A few months ago I took on the role of creating the Raw Material Graphs (RMG) which are sent out to all of the Account Managers in the UK. These graphs are created on a weekly basis and show the fluctuating prices of cereals, rape, soya, and fibre. I also create a prediction of the forward prices for cereals, proteins and fibres. Sarah Bond from the Raw Materials team has been kind enough to show me the process of how the market is studied and this is something I hope to learn more about.

2. Social media

As I’m part of the Ruminant Communications team I have been given lots of opportunities to produce social media posts for the Instagram, Facebook and Twitter channels. It is interesting to learn what to put out onto social media in order to catch the attention of customers and prospects. This really is a shop window so it’s important the content is topical and useful for the audience.

3. Placement project

I have recently began my placement project which entails looking through diet formulations and analysing mineral levels. There is a lot of information to sieve through, I’m only in the early stages of the project, but am looking forward to finding out more about minerals and the composition that is needed for different animals.

Reviewing my goals

Afbeelding: Philippa march 2021 - silage sampling

Six months ago when I started at ForFarmers I set my sights on the Youngstock department. Whilst I am still passionate about youngstock and the development of calves into strong heifers, my eyes have definitely been opened by the Forage team. I have been able to work alongside experts and have learnt so much from them. This has definitely moved my passion from youngstock to forage and in particularly soil.
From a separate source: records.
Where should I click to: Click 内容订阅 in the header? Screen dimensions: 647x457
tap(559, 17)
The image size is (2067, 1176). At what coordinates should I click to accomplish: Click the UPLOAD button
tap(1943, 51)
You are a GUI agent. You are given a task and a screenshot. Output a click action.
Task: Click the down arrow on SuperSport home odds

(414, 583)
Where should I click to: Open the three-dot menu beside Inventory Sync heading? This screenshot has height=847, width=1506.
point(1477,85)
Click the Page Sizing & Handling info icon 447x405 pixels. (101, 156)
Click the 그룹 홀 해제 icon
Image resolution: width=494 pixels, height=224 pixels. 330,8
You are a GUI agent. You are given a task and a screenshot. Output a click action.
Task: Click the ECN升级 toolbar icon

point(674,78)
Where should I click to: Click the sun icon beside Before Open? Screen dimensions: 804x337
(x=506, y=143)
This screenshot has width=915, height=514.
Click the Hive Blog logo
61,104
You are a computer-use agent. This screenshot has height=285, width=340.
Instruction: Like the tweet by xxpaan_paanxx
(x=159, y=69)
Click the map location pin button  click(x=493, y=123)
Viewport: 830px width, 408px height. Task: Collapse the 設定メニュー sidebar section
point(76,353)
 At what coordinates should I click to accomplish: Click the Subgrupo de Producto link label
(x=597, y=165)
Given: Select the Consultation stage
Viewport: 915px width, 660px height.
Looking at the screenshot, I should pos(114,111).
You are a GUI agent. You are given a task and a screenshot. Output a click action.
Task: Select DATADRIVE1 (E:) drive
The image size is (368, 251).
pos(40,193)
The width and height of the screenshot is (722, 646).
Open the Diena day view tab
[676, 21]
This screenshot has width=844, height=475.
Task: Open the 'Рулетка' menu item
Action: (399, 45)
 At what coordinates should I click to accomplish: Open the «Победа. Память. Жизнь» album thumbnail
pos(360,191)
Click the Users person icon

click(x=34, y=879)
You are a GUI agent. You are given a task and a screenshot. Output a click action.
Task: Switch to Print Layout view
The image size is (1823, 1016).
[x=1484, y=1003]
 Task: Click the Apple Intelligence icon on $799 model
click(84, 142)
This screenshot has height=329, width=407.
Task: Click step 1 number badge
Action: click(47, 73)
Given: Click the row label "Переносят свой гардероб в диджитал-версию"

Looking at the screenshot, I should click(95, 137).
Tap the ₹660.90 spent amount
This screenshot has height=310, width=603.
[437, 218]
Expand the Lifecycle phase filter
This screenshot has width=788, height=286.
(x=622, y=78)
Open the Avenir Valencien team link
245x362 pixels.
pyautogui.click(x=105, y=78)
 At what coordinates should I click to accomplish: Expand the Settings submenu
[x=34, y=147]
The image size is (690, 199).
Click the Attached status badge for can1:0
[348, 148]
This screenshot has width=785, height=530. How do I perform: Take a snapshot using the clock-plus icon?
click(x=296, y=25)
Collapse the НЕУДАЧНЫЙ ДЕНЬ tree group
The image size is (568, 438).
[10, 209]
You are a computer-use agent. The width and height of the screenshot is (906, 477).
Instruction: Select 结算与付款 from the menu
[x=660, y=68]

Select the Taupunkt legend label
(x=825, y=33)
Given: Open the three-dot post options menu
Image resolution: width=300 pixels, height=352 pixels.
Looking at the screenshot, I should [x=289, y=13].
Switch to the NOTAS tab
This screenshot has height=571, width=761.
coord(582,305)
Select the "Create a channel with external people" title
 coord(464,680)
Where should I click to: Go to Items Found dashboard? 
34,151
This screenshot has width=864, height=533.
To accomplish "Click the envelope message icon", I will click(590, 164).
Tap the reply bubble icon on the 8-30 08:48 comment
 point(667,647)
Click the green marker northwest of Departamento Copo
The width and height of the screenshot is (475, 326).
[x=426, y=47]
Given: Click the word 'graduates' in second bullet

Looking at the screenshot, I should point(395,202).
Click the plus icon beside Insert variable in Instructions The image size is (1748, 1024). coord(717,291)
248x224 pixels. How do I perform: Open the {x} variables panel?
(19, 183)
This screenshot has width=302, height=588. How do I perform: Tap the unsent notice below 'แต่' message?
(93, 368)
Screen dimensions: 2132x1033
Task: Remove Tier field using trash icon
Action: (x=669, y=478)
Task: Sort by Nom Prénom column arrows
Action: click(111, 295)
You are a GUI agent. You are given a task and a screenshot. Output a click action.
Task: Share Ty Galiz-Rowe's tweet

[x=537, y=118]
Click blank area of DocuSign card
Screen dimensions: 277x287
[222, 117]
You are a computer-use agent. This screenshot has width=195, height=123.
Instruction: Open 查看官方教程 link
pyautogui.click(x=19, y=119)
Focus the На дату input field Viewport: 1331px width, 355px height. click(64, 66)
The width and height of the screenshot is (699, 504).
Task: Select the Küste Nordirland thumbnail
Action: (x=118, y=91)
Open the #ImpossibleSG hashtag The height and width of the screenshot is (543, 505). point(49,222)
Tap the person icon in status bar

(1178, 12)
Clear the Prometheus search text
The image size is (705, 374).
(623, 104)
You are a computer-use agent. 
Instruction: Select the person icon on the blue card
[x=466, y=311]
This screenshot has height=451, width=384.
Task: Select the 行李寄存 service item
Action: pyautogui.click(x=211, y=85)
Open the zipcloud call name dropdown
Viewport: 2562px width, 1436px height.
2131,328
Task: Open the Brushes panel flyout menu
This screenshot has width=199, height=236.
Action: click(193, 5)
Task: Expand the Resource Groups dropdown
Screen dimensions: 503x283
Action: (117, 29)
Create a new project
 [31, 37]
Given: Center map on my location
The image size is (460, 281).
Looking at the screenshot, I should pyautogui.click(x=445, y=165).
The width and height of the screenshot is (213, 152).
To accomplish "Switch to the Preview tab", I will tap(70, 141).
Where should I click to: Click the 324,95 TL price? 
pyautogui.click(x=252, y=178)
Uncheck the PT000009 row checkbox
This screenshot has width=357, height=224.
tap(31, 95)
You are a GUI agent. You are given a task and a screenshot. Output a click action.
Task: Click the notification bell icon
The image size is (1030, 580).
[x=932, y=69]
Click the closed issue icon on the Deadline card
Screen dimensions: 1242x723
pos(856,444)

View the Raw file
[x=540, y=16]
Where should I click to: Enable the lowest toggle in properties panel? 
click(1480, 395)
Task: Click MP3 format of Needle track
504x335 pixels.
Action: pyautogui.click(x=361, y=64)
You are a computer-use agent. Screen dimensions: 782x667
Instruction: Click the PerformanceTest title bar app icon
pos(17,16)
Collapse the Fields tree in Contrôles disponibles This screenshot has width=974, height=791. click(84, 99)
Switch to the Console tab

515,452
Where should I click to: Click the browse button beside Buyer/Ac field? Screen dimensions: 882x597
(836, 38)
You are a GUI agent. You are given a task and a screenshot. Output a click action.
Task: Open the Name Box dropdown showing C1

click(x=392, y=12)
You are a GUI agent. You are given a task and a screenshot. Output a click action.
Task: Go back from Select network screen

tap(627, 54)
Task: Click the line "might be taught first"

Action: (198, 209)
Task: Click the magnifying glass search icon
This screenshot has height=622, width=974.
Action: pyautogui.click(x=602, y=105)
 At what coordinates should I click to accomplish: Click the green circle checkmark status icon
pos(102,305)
All animals need feeding and whatever crop you are looking to grow within your rotation, it is important to maintain the quality of your soil in order to maximise your output. Healthier soils initiate and encourage the growth of better, higher yielding crops which consequently gives your animals a more nutritious source of food.

Looking ahead I hope I’ll be able to visit some more farms and delve deeper into the forage side of ForFarmers.